Exercise instructions = Update the excerpt on point types and successor functions between "Now, we’re not" and "few pertinent remarks.", inclusive, by replacing "hypothetical" with "imaginary", and write out that part again.

Supplied passage =
Now, we’re not suggesting here that a point type consisting of all rational numbers might, or even could, actually be supported. However, you might find it helpful to interpret what follows in terms of a hypothetical “rational numbers” point type (containing, therefore, an infinite number of point values), and hypothetical intervals defined over that hypothetical point type. End of aside.

Before we go any further, we should make it clear that we’re certainly not alone in assuming the existence of a successor function—essentially all of the temporal database literature does the same thing. Nor have we seen a concrete language proposal based on the idea that such an assumption be dropped. We therefore confine ourselves in the remainder of this appendix to what we hope are a few pertinent remarks.

■ With regard to points: As already indicated, the comparison operators (“=”, “>”, etc.) all still work, of course, but NEXT_T (p) and PRIOR_T (p) make no sense. By contrast, FIRST_T ( ) and LAST_T ( ) do make sense—in temporal terms, they return “the beginning of time” and “the end of time,” respectively.

Material =
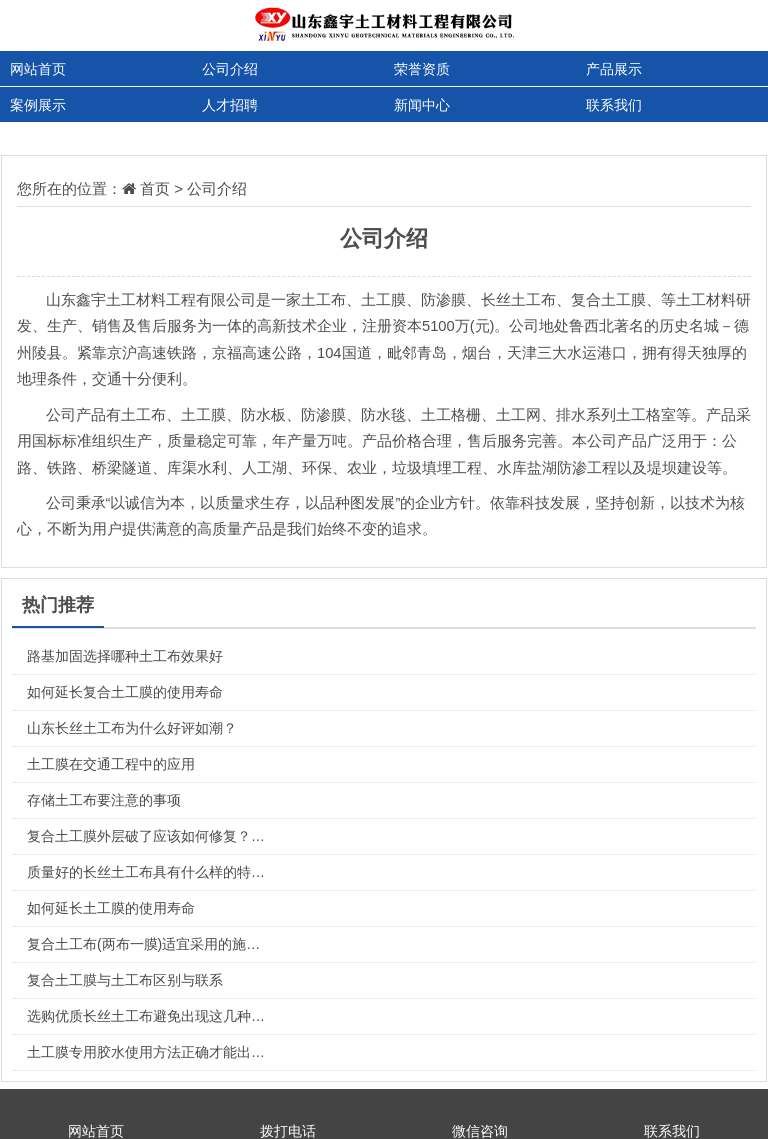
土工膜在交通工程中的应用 (111, 764)
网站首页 (38, 69)
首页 (155, 188)
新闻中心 (422, 105)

Written response =
Now, we’re not suggesting here that a point type consisting of all rational numbers might, or even could, actually be supported. However, you might find it helpful to interpret what follows in terms of a imaginary “rational numbers” point type (containing, therefore, an infinite number of point values), and imaginary intervals defined over that imaginary point type. End of aside.

Before we go any further, we should make it clear that we’re certainly not alone in assuming the existence of a successor function—essentially all of the temporal database literature does the same thing. Nor have we seen a concrete language proposal based on the idea that such an assumption be dropped. We therefore confine ourselves in the remainder of this appendix to what we hope are a few pertinent remarks.